> _Task requirements_
From the first line to the last, transcribe the material exactly.

> _Given records_
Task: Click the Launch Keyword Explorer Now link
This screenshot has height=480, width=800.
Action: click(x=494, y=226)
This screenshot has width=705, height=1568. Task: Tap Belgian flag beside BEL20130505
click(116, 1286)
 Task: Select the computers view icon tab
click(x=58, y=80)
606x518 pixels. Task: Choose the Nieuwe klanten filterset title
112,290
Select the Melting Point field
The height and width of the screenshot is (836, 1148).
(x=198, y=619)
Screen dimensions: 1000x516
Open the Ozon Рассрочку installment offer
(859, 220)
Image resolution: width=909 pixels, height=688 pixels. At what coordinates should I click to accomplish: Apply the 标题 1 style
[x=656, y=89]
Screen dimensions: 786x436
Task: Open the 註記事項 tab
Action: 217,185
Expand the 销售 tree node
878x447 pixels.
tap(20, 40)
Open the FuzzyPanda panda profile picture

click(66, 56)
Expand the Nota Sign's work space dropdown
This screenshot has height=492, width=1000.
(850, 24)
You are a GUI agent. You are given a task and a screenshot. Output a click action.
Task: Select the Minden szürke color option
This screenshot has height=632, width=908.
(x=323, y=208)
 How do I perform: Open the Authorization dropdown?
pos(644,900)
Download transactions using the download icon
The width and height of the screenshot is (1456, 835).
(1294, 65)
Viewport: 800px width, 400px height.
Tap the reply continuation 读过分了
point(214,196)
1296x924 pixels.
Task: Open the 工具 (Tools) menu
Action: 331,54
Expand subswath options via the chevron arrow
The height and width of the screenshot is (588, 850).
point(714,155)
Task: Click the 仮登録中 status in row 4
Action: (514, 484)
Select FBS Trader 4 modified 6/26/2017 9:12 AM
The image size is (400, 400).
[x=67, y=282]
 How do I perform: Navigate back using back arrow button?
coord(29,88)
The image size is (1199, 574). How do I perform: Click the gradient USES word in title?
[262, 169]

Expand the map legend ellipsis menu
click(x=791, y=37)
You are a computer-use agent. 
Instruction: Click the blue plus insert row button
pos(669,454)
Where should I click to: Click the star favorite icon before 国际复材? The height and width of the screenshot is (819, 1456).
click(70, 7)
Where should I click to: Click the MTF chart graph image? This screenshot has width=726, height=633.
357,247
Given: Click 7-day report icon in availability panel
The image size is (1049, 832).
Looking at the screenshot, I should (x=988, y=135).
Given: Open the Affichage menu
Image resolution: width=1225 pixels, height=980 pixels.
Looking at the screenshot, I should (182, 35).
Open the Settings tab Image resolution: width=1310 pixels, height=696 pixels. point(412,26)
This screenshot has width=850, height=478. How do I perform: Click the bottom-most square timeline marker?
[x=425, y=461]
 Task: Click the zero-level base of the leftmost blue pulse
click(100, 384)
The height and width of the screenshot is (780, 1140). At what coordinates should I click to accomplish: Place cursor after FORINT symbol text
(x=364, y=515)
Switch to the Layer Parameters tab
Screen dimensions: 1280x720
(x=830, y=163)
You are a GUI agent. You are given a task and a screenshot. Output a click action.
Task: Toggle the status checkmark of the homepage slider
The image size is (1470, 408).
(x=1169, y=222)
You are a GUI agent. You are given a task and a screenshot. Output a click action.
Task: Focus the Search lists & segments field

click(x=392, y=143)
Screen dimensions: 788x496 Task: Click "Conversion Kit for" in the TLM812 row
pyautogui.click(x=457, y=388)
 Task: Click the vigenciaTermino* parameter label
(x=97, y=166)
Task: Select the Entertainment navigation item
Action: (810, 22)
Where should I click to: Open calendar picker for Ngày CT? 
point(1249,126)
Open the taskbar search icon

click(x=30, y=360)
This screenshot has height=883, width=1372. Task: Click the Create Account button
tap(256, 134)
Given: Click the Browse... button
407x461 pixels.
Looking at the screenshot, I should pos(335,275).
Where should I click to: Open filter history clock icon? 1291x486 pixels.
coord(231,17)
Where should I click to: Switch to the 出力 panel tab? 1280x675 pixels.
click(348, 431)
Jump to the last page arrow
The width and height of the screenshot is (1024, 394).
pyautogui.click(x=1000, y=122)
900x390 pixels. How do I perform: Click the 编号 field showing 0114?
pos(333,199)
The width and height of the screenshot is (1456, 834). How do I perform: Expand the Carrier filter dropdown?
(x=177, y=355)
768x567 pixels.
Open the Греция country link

> _Exercise solution_
Task: Click the Launch Keyword Explorer Now link
This screenshot has height=480, width=800.
Action: click(x=494, y=226)
This screenshot has width=705, height=1568. Task: Tap Belgian flag beside BEL20130505
click(116, 1286)
 Task: Select the computers view icon tab
click(x=58, y=80)
606x518 pixels. Task: Choose the Nieuwe klanten filterset title
112,290
Select the Melting Point field
The height and width of the screenshot is (836, 1148).
(x=198, y=619)
Screen dimensions: 1000x516
Open the Ozon Рассрочку installment offer
(859, 220)
Image resolution: width=909 pixels, height=688 pixels. At what coordinates should I click to accomplish: Apply the 标题 1 style
[x=656, y=89]
Screen dimensions: 786x436
Task: Open the 註記事項 tab
Action: 217,185
Expand the 销售 tree node
878x447 pixels.
tap(20, 40)
Open the FuzzyPanda panda profile picture

click(66, 56)
Expand the Nota Sign's work space dropdown
This screenshot has height=492, width=1000.
(850, 24)
You are a GUI agent. You are given a task and a screenshot. Output a click action.
Task: Select the Minden szürke color option
This screenshot has height=632, width=908.
(x=323, y=208)
 How do I perform: Open the Authorization dropdown?
pos(644,900)
Download transactions using the download icon
The width and height of the screenshot is (1456, 835).
(1294, 65)
Viewport: 800px width, 400px height.
Tap the reply continuation 读过分了
point(214,196)
1296x924 pixels.
Task: Open the 工具 (Tools) menu
Action: 331,54
Expand subswath options via the chevron arrow
The height and width of the screenshot is (588, 850).
point(714,155)
Task: Click the 仮登録中 status in row 4
Action: (514, 484)
Select FBS Trader 4 modified 6/26/2017 9:12 AM
The image size is (400, 400).
[x=67, y=282]
 How do I perform: Navigate back using back arrow button?
coord(29,88)
The image size is (1199, 574). How do I perform: Click the gradient USES word in title?
[262, 169]

Expand the map legend ellipsis menu
click(x=791, y=37)
You are a computer-use agent. 
Instruction: Click the blue plus insert row button
pos(669,454)
Where should I click to: Click the star favorite icon before 国际复材? The height and width of the screenshot is (819, 1456).
click(70, 7)
Where should I click to: Click the MTF chart graph image? This screenshot has width=726, height=633.
357,247
Given: Click 7-day report icon in availability panel
The image size is (1049, 832).
Looking at the screenshot, I should (x=988, y=135).
Given: Open the Affichage menu
Image resolution: width=1225 pixels, height=980 pixels.
Looking at the screenshot, I should (182, 35).
Open the Settings tab Image resolution: width=1310 pixels, height=696 pixels. point(412,26)
This screenshot has width=850, height=478. How do I perform: Click the bottom-most square timeline marker?
[x=425, y=461]
 Task: Click the zero-level base of the leftmost blue pulse
click(100, 384)
The height and width of the screenshot is (780, 1140). At what coordinates should I click to accomplish: Place cursor after FORINT symbol text
(x=364, y=515)
Switch to the Layer Parameters tab
Screen dimensions: 1280x720
(x=830, y=163)
You are a GUI agent. You are given a task and a screenshot. Output a click action.
Task: Toggle the status checkmark of the homepage slider
The image size is (1470, 408).
(x=1169, y=222)
You are a GUI agent. You are given a task and a screenshot. Output a click action.
Task: Focus the Search lists & segments field

click(x=392, y=143)
Screen dimensions: 788x496 Task: Click "Conversion Kit for" in the TLM812 row
pyautogui.click(x=457, y=388)
 Task: Click the vigenciaTermino* parameter label
(x=97, y=166)
Task: Select the Entertainment navigation item
Action: (810, 22)
Where should I click to: Open calendar picker for Ngày CT? 
point(1249,126)
Open the taskbar search icon

click(x=30, y=360)
This screenshot has height=883, width=1372. Task: Click the Create Account button
tap(256, 134)
Given: Click the Browse... button
407x461 pixels.
Looking at the screenshot, I should pos(335,275).
Where should I click to: Open filter history clock icon? 1291x486 pixels.
coord(231,17)
Where should I click to: Switch to the 出力 panel tab? 1280x675 pixels.
click(348, 431)
Jump to the last page arrow
The width and height of the screenshot is (1024, 394).
pyautogui.click(x=1000, y=122)
900x390 pixels. How do I perform: Click the 编号 field showing 0114?
pos(333,199)
The width and height of the screenshot is (1456, 834). How do I perform: Expand the Carrier filter dropdown?
(x=177, y=355)
768x567 pixels.
Open the Греция country link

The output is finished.